Abstract. In this paper, the performance of three machine-learning methods for predicting short-term
evolution and for reproducing the long-term statistics of a multiscale spatiotemporal Lorenz 96
system is examined. The methods are an echo state network (ESN, which is a type of reservoir computing; hereafter RC–ESN), a deep feed-forward artificial neural network (ANN), and a recurrent neural network (RNN) with long
short-term memory (LSTM; hereafter RNN–LSTM). This Lorenz 96 system has three tiers of nonlinearly interacting
variables representing slow/large-scale (X), intermediate (Y), and fast/small-scale (Z)

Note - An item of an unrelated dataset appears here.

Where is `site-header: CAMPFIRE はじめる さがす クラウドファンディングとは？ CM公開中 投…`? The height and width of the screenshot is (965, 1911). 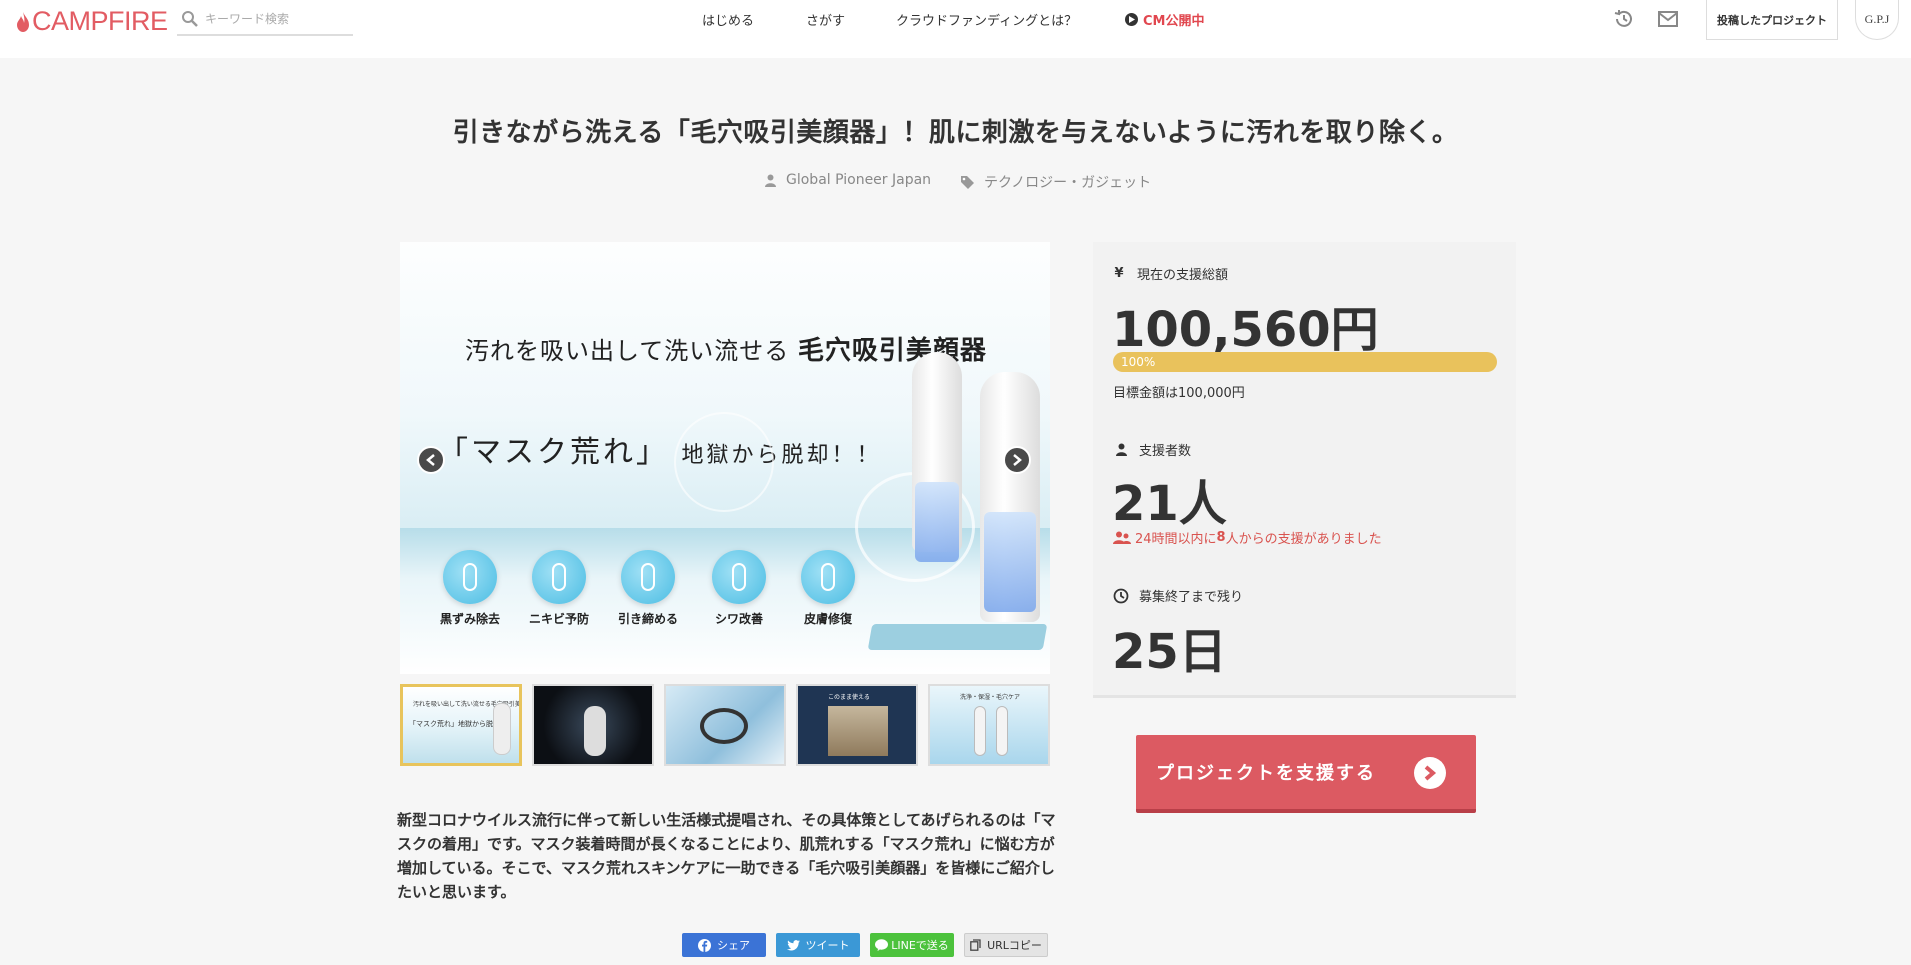
site-header: CAMPFIRE はじめる さがす クラウドファンディングとは？ CM公開中 投… is located at coordinates (956, 29).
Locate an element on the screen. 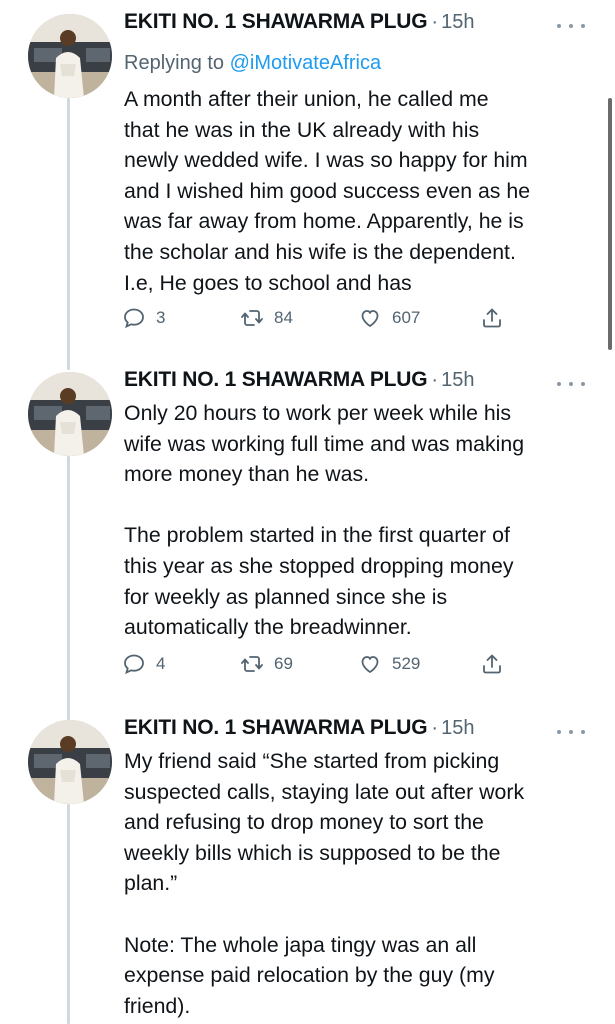 This screenshot has width=615, height=1024. reply-count: 3 is located at coordinates (161, 318).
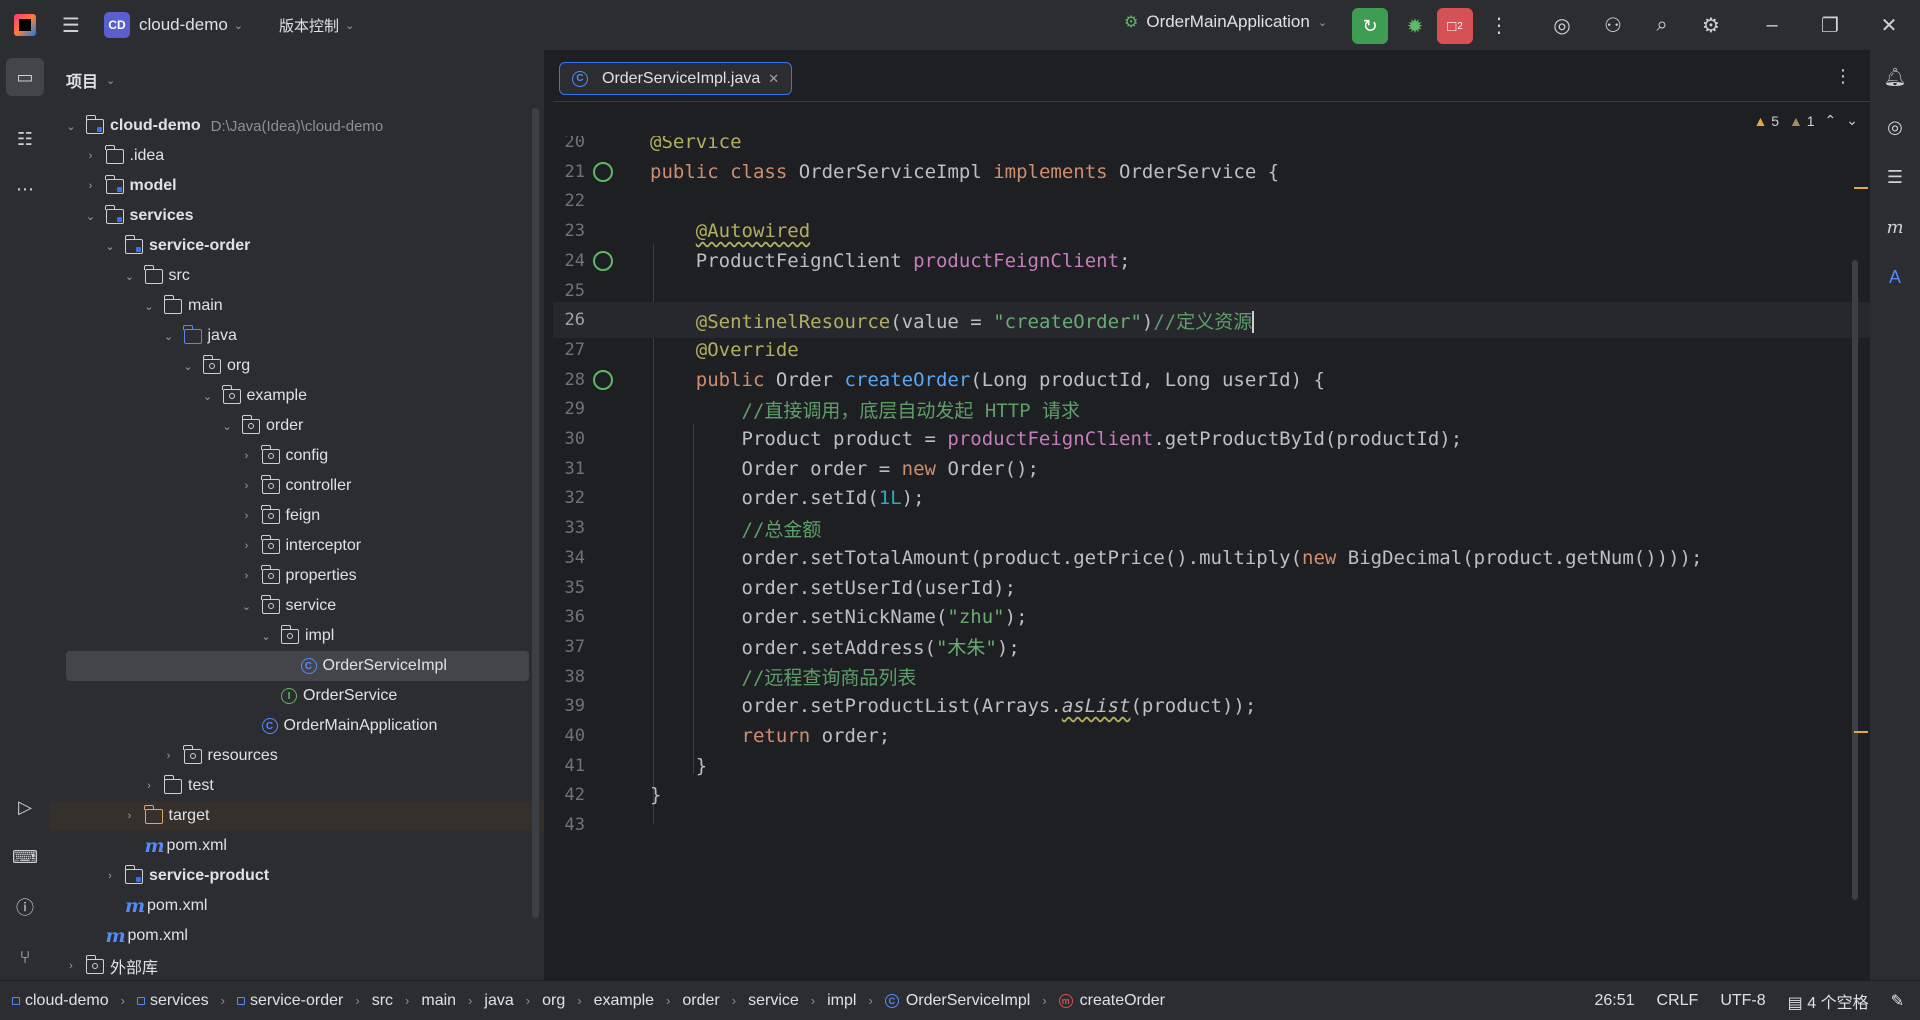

processes. For training or testing, only X is available; Y and Z are never known or used. We
show that RC–ESN substantially outperforms ANN and RNN–LSTM for short-term predictions, e.g.,
accurately forecasting the chaotic trajectories for hundreds of numerical solver's time steps
equivalent to several Lyapunov timescales. The RNN–LSTM outperforms ANN, and both methods show
some prediction skills too. Furthermore, even after losing the trajectory, data predicted by
RC–ESN and RNN–LSTM have probability density functions (pdf's) that closely match the true pdf – even at the tails. The pdf of the data predicted using ANN, however, deviates from the true
pdf. Implications, caveats, and applications to data-driven and data-assisted surrogate modeling
of complex nonlinear dynamical systems, such as weather and climate, are discussed.